What is the M1 Ultra?
The latest addition to Apple’s silicon family, M1 Ultra is basically two M1 Max chips that interconnect using a brand-new packaging architecture Apple calls UltraFusion.
UltraFusion lets the dies of two M1 Max chips work together as a system on a chip, which means you get outstanding computational power using 114 billion transistors, “the most ever in a personal computer chip,” according to Apple.
M1 Ultra can be configured with up to 128GB of high-bandwidth, low-latency unified memory that can be accessed by the 20-core CPU, 64-core GPU, and 32-core Neural Engine.
This makes for outstanding performance, and may, Apple says, also enable some users to achieve things that simply weren’t possible before. The company cites rendering and video transcoding as examples of this.
What does UltraFusion do?
From Apple’s PR:
“To build M1 Ultra, the die of two M1 Max are connected using UltraFusion, Apple’s custom-built packaging architecture. The most common way to scale performance is to connect two chips through a motherboard, which typically brings significant trade-offs, including increased latency, reduced bandwidth, and increased power consumption. However, Apple’s innovative UltraFusion uses a silicon interposer that connects the chips across more than 10,000 signals, providing a massive 2.5TB/s of low latency, inter-processor bandwidth — more than 4x the bandwidth of the leading multi-chip interconnect technology. This enables M1 Ultra to behave and be recognised by software as one chip, so developers don’t need to rewrite code to take advantage of its performance.”

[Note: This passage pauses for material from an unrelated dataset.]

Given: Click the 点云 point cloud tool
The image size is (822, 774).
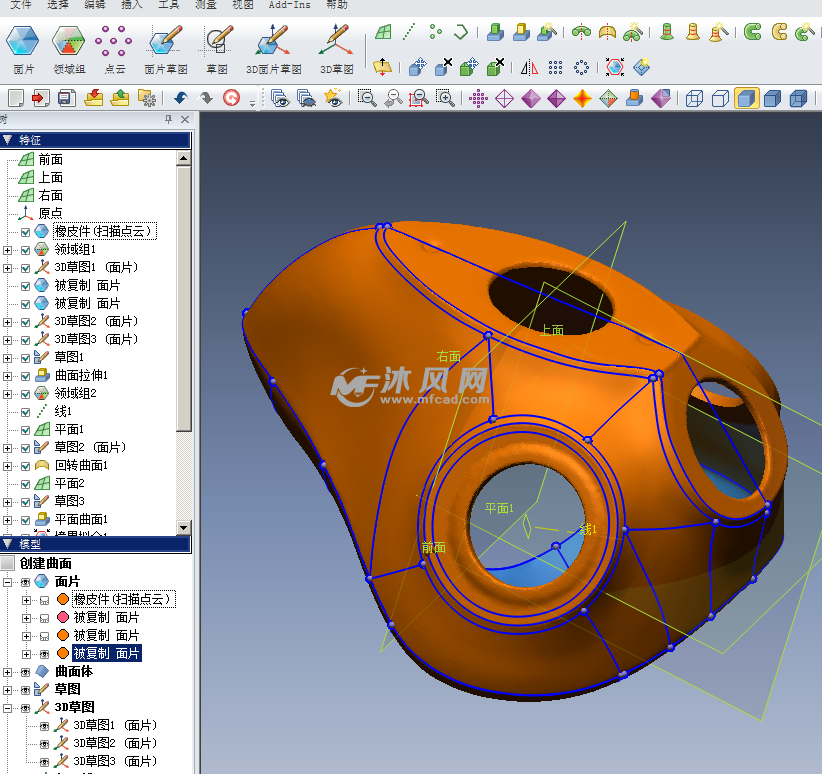Looking at the screenshot, I should coord(114,43).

TL;DR: Billions of transistors work together efficiently delivering significant performance and energy demand benefits in comparison to any other chip.

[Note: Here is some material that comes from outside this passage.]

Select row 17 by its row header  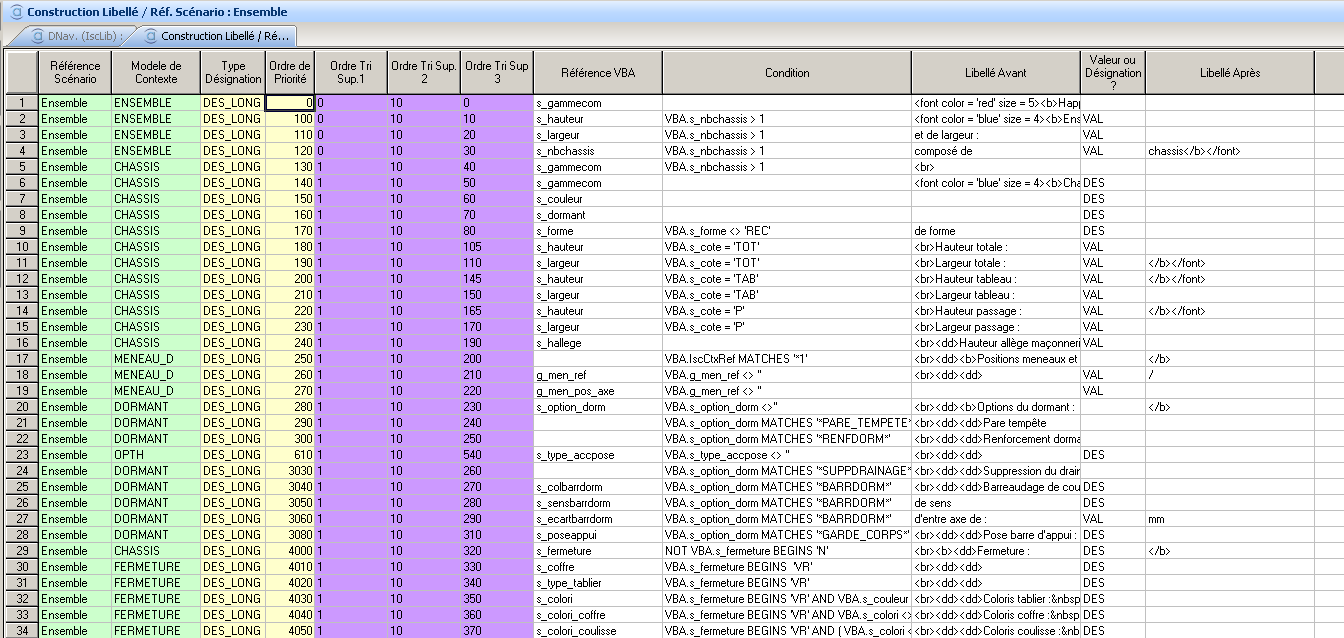pyautogui.click(x=22, y=359)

What data points has Apple shared?
Apple claims these processors can deliver a great deal.
Here are some of the first claims I’ve found. It promises:
- M1 Ultra has a 64-core GPU — 8x the size of M1 — delivering faster performance than even the highest-end PC GPU available while using 200 fewer watts of power.
- 90 percent higher multi-threaded performance than the fastest available 16-core PC desktop chip in the same power envelope.

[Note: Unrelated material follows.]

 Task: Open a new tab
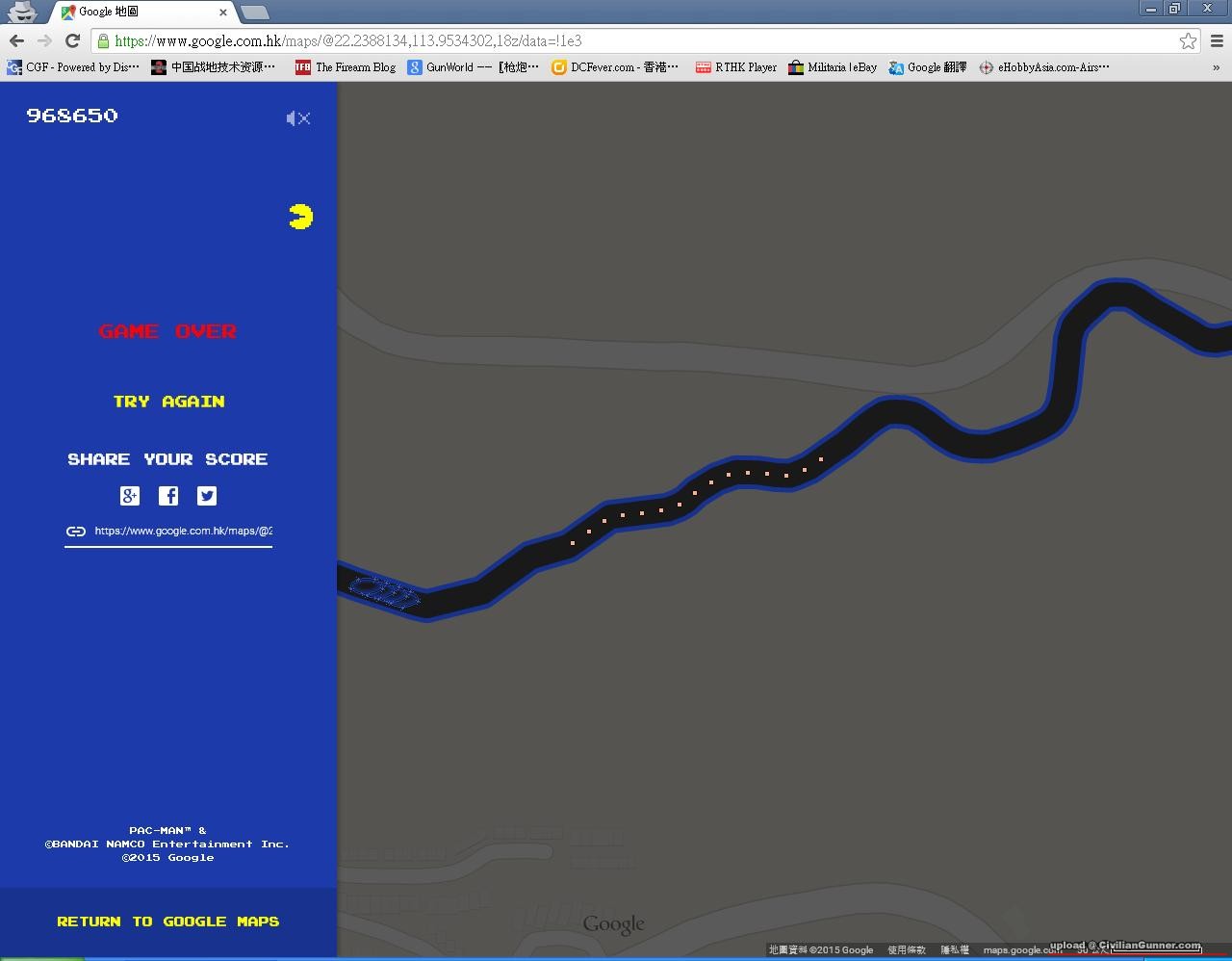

- This peak performance uses 100 fewer watts.
- Fans are silent nearly all the time.
- Memory bandwidth is increased to 800GB/s, more than 10x the latest PC desktop chip.
- M1 Ultra can be configured with 128GB of unified memory – the most powerful PC graphics cards hit 48GB.
- The 32-core Neural Engine in M1 Ultra runs up to 22 trillion operations per second.
On energy
The energy efficiency of Apple’s custom silicon helps Mac Studio use less power over its lifetime. In fact, while delivering extraordinary performance, Mac Studio consumes up to 1,000 kilowatt-hours less energy than that of a high-end PC desktop over the course of a year.
One more thing
This is the M1 Ultra. Apple already has a discernible road map towards an M3 Ultra, and this journey will be realized across the next 3-5 years. The company has moved far ahead.